An international collaborative research group led by the High Energy Accelerator Research Organization (KEK) Wako Nuclear Science Center, RIKEN Nishina Center for Accelerator-Based Science, and Kyushu University have succeeded in precisely measuring the mass of superheavy element dubnium isotope ²⁵⁷Db with the atomic number 105 by using a gas-filled recoil ion separator (GARIS-II) and a multi-reflection-type time-of-flight mass spectrometer (MRTOF) at RIKEN's Heavy Ion Accelerator Facility "RI Beam Factory (RIBF)". Superheavy elements with a large atomic number (i.e., number of protons) have large and unstable repulsive force between the positively charged protons, and their mass measurement is the key to clarifying why they exist. The experiment was carried out using GARIS-II, which is known for the discovery of nihonium in the RIKEN laboratory, and the Superheavy Element Mass Measuring Device (SHE-MASS-II) developed by the research group.

In particular, as the newly developed αTOF detector can detect α-rays as well as mass signals, it was able to accurately identify superheavy elements, of which only 2 could otherwise be detected per day. The mass of ²⁵⁷Db was determined to be 257.10742(25)u with a higher relative accuracy of one millionth. The binding energy was derived as 1892.1(2) MeV. The research results will be the first step for clarifying the reason for the existence of superheavy elements, and it is expected that the atomic numbers of heavier superheavy elements can be reliably identified from the mass measurement of nihonium and moscovium isotopes scheduled for the future. In addition, although only superheavy element isotopes with short life and continuous α decay could be detected to date, with this result, it was demonstrated that with only separation from background events, precision mass measurement could be a new detection and identification method.
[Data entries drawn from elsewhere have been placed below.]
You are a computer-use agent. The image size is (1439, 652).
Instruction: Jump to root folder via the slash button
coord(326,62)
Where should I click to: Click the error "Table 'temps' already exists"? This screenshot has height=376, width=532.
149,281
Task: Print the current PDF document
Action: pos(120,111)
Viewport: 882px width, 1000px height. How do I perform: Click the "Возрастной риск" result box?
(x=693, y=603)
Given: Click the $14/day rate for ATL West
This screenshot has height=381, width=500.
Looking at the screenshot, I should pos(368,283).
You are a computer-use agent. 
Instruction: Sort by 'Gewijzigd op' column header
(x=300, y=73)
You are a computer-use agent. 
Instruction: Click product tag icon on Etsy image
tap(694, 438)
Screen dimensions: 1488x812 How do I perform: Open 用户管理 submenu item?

Professor Michiharu Wada of KEK Wako Nuclear Science Center said, "For clarifying the more fundamental question of why superheavy elements can exist, we have carried out a comprehensive measurement of mass, an indicator of the strength of nuclear bonds, from possible isotopes and our measurement of dubnium isotopes is pioneering. In the future, we would like to measure the mass of more superheavy elements, clarify the reason for their existence and attempt to develop a reliable identification method for new elements."